* _TASK BRIEF_
Set out the lines of the records below as a numbered list, leaving out blank lines and omitting the pictures.
--- MATERIAL PROVIDED ---
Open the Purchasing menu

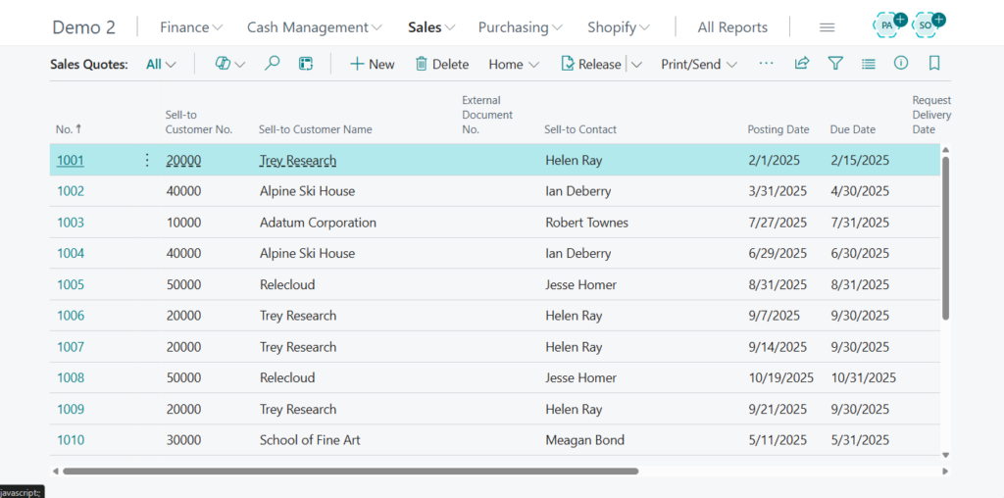pyautogui.click(x=520, y=27)
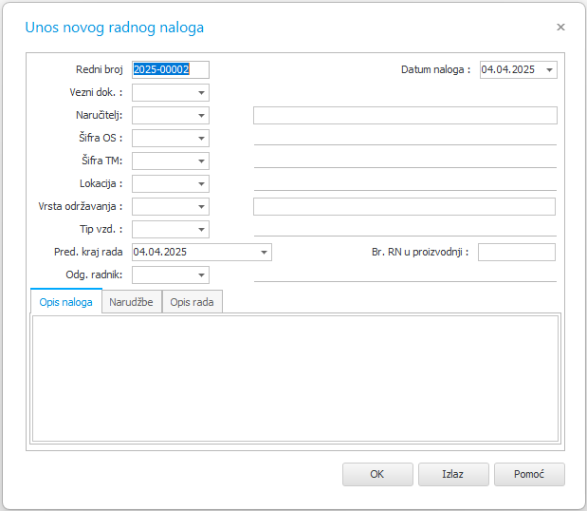The width and height of the screenshot is (587, 511).
Task: Open the Pred. kraj rada date picker
Action: (264, 253)
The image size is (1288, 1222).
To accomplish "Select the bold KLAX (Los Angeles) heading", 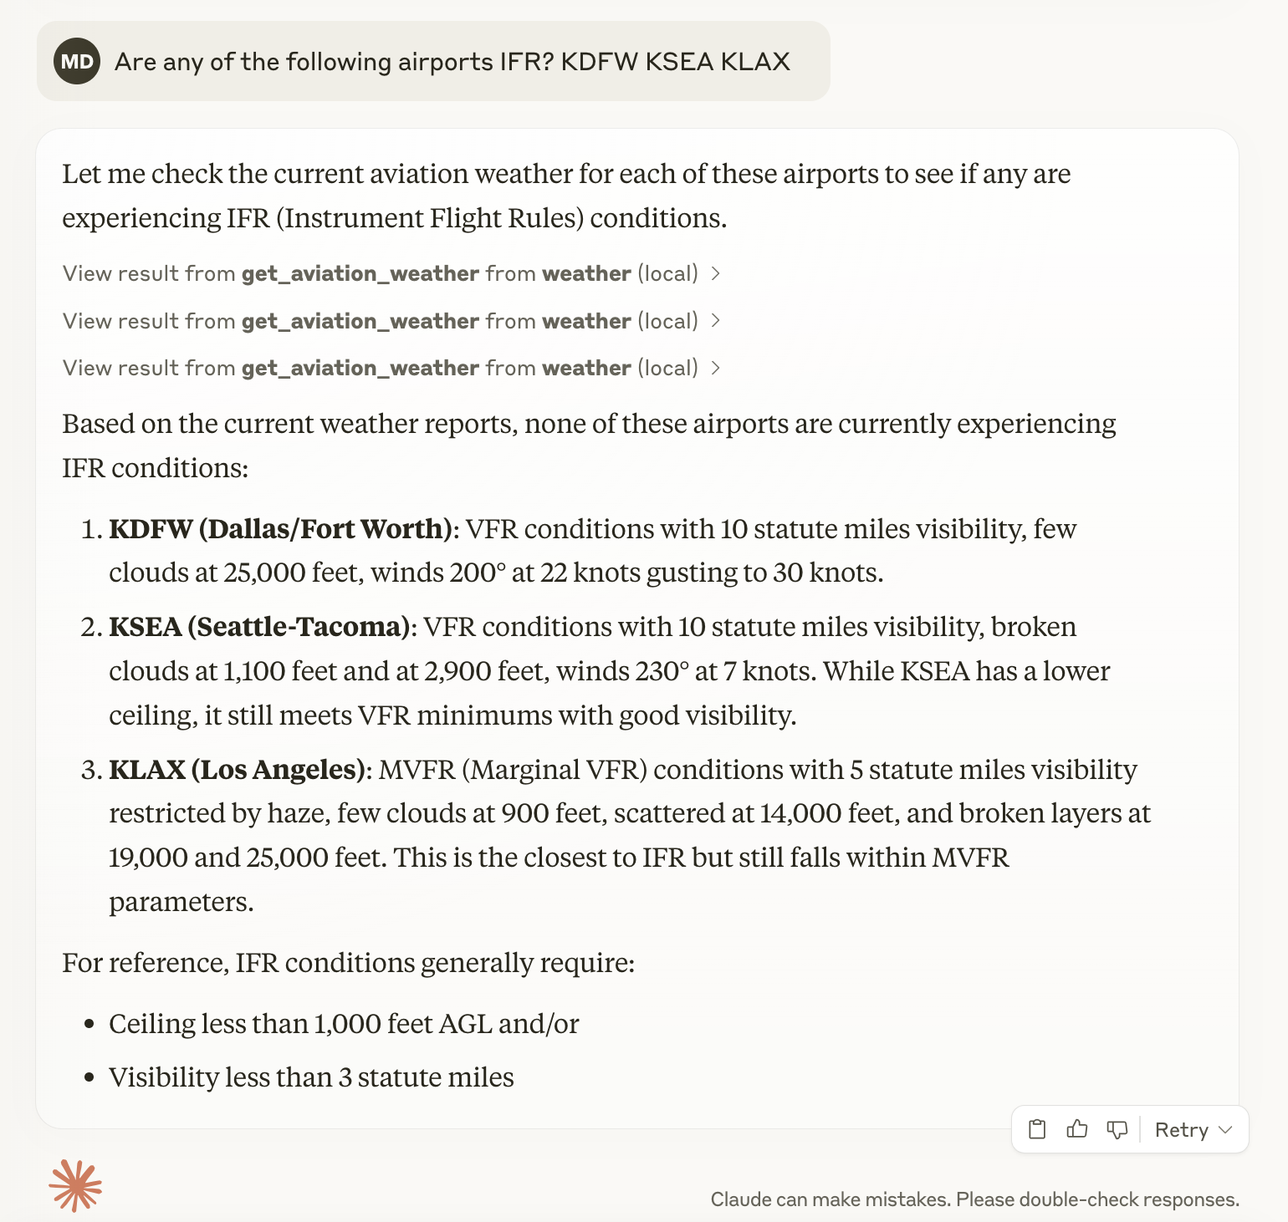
---
* _THE REPLY_
1. Open the Purchasing menu
2. pyautogui.click(x=520, y=27)
3. The width and height of the screenshot is (587, 511).
4. Task: Open the Pred. kraj rada date picker
5. Action: (264, 253)
6. The image size is (1288, 1222).
7. To accomplish "Select the bold KLAX (Los Angeles) heading", 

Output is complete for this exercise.